Documentary strikes delicate balance

By Trevor Hale, Red Pulse Editor

The best heist movies are the ones that make you keep guessing until the very end. They never show all their cards, thus making the ultimate payoff that much better. “Man on Wire” plays out in nearly the same way, structured so it makes you wonder if these characters will ever pull off what they’ve been planning this whole time. The thing is though, that “Man on Wire” is a documentary, and if you know a bit of history, you know the end result before the film even starts. But that doesn’t make the story any less captivating.

“Man on Wire” is the story of Philippe Petit, a French artist who specialized in tightrope walking. On the morning of August 7, 1974 he pulled off the biggest spectacle of his career when he balanced thousands of feet off the ground, walking a tightrope stretched between the two towers of the World Trade Center.

The film bounces back and forth between home video of Petit and his cohorts back home in France planning and preparing for “Le Coup,” current testimonies and recreated scenes to fill in holes here and there. The main attraction, of course, is the testimony of Petit himself. A man now in his 50s, part showboat and part con man, he recalls the story with such enthusiasm that it’s no surprise he was able to pull it off. He has the wild-eyed look of a man destined for great things, and that he was able to pull it off is a work of genius.

Before the WTC, Petit and his crew had succeeded in setting up the tightrope across the top of the Cathedral of Notre Dame in Paris and above moving traffic at the Harbor Bridge in Sydney, Australia. Each time, he is arrested immediately after stepping off the rope, but for Petit, it was a small price to pay to be remembered forever.
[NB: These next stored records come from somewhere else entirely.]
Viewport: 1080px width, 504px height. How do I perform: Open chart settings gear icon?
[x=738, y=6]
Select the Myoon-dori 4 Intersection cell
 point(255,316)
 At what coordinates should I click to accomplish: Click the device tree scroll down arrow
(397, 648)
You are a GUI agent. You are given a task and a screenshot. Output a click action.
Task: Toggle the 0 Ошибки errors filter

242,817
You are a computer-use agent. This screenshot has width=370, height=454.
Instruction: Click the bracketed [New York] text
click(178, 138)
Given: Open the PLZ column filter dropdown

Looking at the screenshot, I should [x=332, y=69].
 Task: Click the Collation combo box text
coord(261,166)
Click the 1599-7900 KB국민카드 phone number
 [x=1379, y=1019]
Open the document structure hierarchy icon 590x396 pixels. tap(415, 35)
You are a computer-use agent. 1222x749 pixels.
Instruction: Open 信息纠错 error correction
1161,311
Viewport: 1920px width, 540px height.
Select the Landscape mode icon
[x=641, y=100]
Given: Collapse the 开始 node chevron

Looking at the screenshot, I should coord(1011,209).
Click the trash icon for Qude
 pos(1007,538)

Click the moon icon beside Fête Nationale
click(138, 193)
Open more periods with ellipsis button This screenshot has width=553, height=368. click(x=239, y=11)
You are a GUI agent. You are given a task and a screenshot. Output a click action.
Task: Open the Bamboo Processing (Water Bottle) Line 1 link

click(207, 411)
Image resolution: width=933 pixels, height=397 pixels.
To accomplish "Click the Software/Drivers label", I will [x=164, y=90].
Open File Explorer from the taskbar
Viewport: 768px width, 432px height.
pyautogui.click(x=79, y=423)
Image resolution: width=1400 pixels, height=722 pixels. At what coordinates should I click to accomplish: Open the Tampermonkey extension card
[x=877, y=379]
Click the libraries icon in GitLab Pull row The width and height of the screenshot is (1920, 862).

Director James Marsh has crafted an extremely entertaining film that, at times, almost forgets it’s a documentary. Full of humor, suspense, drama and everything else that makes for an amazing story, the movie mostly benefits from Petit. The glow and excitement he shows when he thinks back to that day almost 35 years ago is enough to make anyone believe he’s just a man that lives for the chance to perform. Years of meticulous planning and tense moments of nearly being caught paid off, and Petit finally danced across the New York skyline.